While I personally most appreciate the resources/opportunities/system that MIT offers, there are also virtues to the Cambridge system ... for example:
  • I really like having typed handouts professors give in lectures. This guarantees my notes are comprehensive and ensures that I don't miss something just because the lawn mower on Killian was too loud for me to hear what the professor just said. This is also how they can keep lectures so short at Cam - because they're not spending ages writing everything out on the board (they use pre-printed overhead projector slides).
  • Despite hating Cambridge labs at first, I am starting to realize the benefit of them. The major grievances with labs is that (a) you have to sign up before term even starts, (b) you might be doing it the 1st week or the last week - so you shouldn't necessarily need lectures to understand what you're doing, (c) but you do need lectures to understand what you're doing if you want to do it properly, (d) there is almost no help, (e) it is so disjointed from the course/lectures itself as a standalone one-time experiment for each class. But, on the bright side, it forces me to sit down and really analyze theory put into practice, and scramble to teach myself the theory because otherwise (since there is little to no guidance provided during your lab - just several other students who are equally as confused as you) I'd have no idea what to write about in the report. [my first lab at Cambridge, I explained that I was an exchange student, hadn't taken the first two years of classes the engineers took here, and asked the instructor for his email in case I had any questions. His response: "oh .. well, I'm not really supposed to help you ..." and left it at that.]
  • Super limited contact-time (supervisions/recitations) and the lack of office hours: forces me to do a lot of independent study. Since professors/supervisors are really inaccessible (in comparison) and it's rare to find someone to help you/answer any questions, I find myself often sitting down in the library poring over notes until I finally figure it out on my own.
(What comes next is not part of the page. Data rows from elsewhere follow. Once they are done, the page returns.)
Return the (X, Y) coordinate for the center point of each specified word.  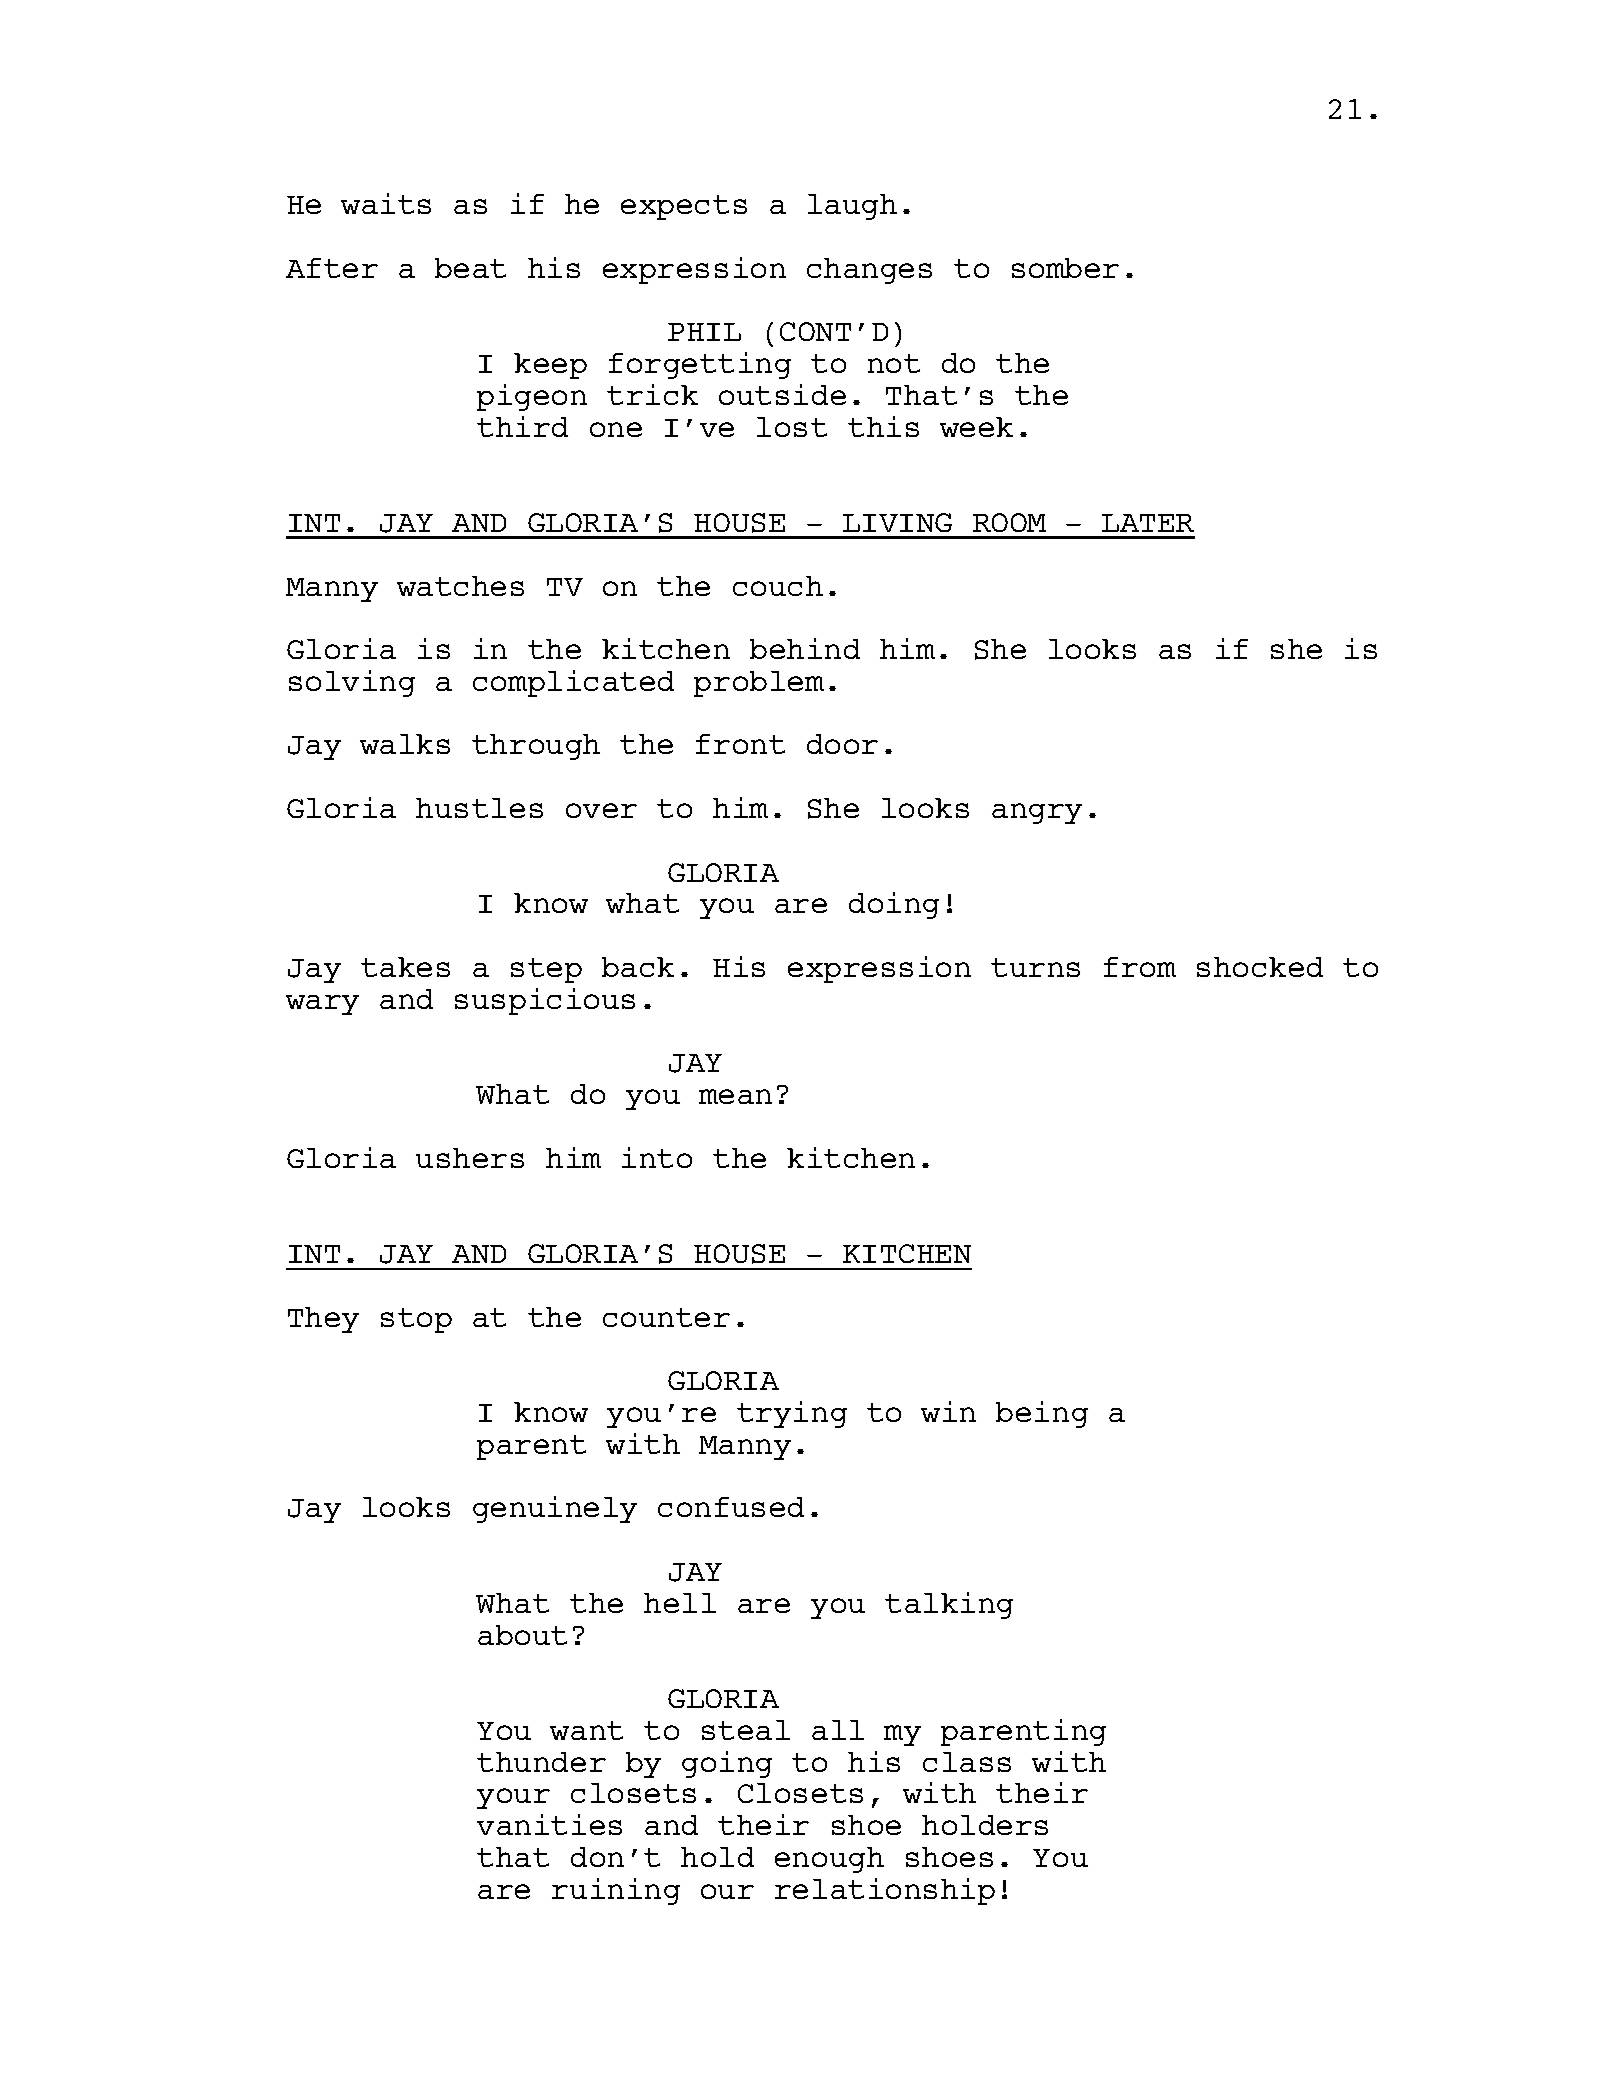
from (1140, 967)
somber (1065, 268)
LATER (1148, 523)
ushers (470, 1158)
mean (735, 1096)
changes (869, 271)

  • Light workload/fewer assignments: MIT always has you scrambling frantically just to get things completed that people never sit down to just read. We're too busy trying to solve problems and apply the theory, that I never, ever read textbooks at MIT, and the only context in which I review lecture notes is when I'm trying to solve a pset problem. At Cam, since classroom + supervision contact hours are so few, you get all the time in the world to just chill in the library and review notes. Inherently in the system of shorter lectures, it is implied that students will do post-study of lecture notes. The fact that we have much fewer assignments/actual work to do just makes you think, well, I better be doing something productive if I have no more problems to solve - guess I'll just study/read.


Updates to this list as I think of them. The aim is to give a comprehensive comparison concerning academics.